> [GIVEN DATA]:
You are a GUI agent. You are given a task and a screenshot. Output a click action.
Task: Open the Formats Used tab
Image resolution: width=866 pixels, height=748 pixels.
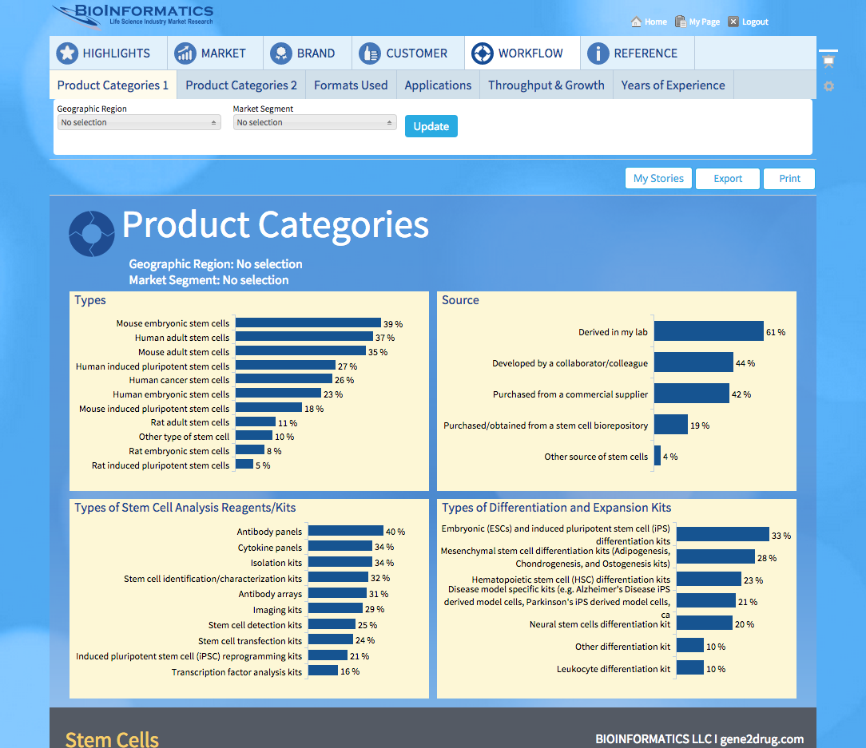pyautogui.click(x=351, y=85)
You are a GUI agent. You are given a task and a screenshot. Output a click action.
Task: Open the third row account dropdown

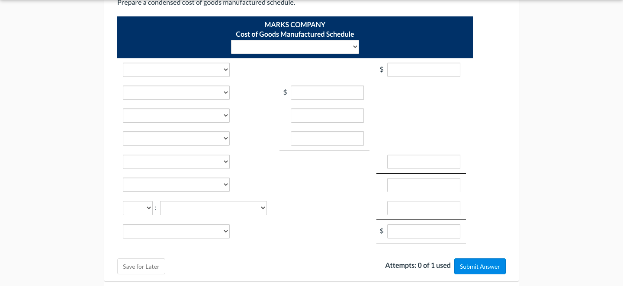176,115
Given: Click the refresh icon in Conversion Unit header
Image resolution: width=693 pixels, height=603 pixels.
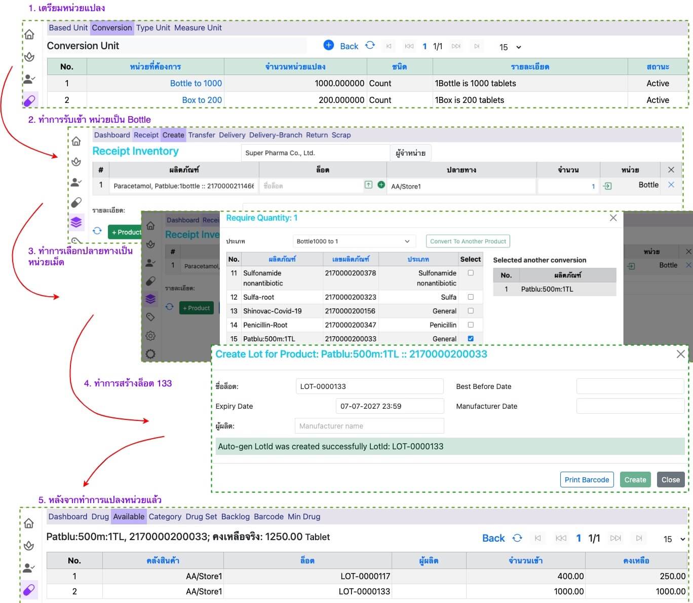Looking at the screenshot, I should [370, 46].
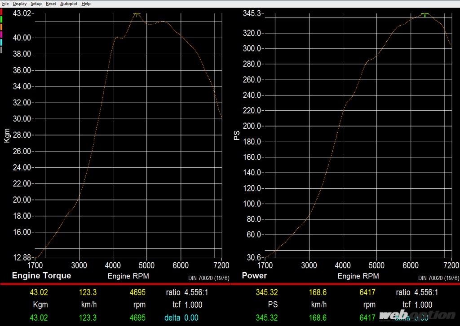The width and height of the screenshot is (460, 326).
Task: Click the Engine Torque graph title
Action: click(x=41, y=275)
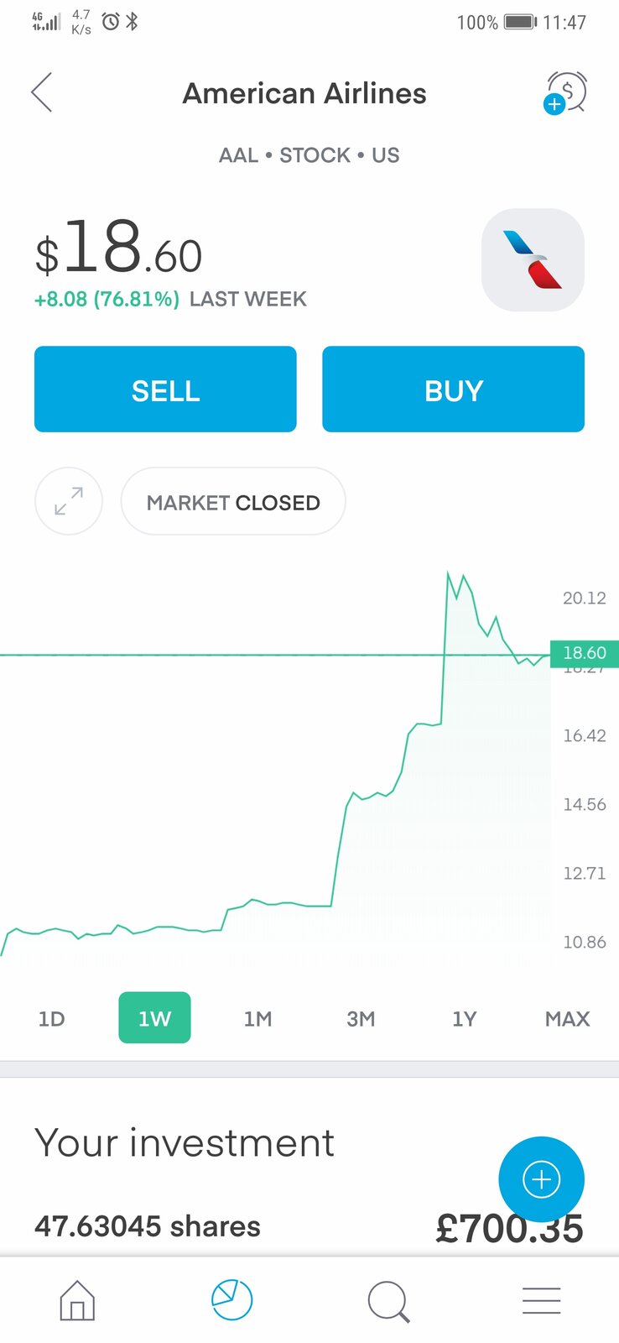Expand chart to fullscreen
619x1343 pixels.
(x=69, y=501)
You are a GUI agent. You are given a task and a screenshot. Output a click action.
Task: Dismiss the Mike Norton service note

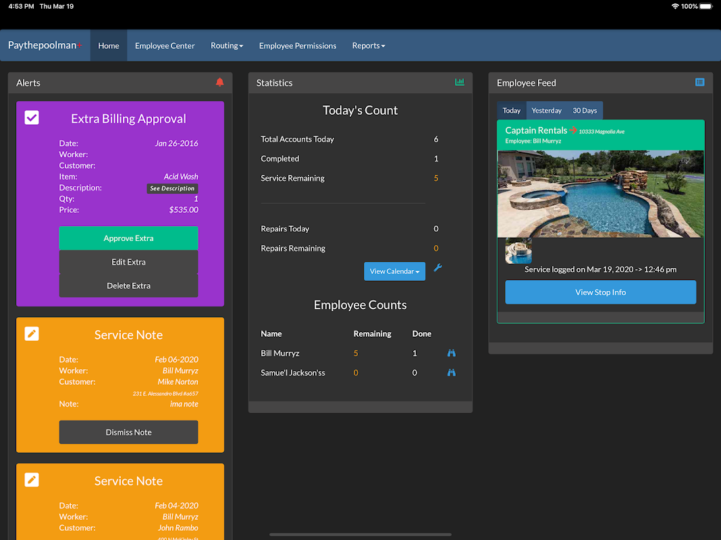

> [WHAT THE TASK REQUIRES]: Word for word, write out each of the records, but not the pictures.

> [RESULT OF THE TASK]:
You are a GUI agent. You are given a task and a screenshot. Output a click action.
Task: Open the Formats Used tab
Image resolution: width=866 pixels, height=748 pixels.
pyautogui.click(x=351, y=85)
You are a GUI agent. You are given a task and a screenshot. Output a click action.
Task: Open the third row account dropdown

176,115
Given: Click the refresh icon in Conversion Unit header
Image resolution: width=693 pixels, height=603 pixels.
Looking at the screenshot, I should [370, 46].
The width and height of the screenshot is (460, 326).
Task: Click the Engine Torque graph title
Action: click(x=41, y=275)
Expand chart to fullscreen
619x1343 pixels.
(x=69, y=501)
You are a GUI agent. You are given a task and a screenshot. Output a click action.
Task: Dismiss the Mike Norton service note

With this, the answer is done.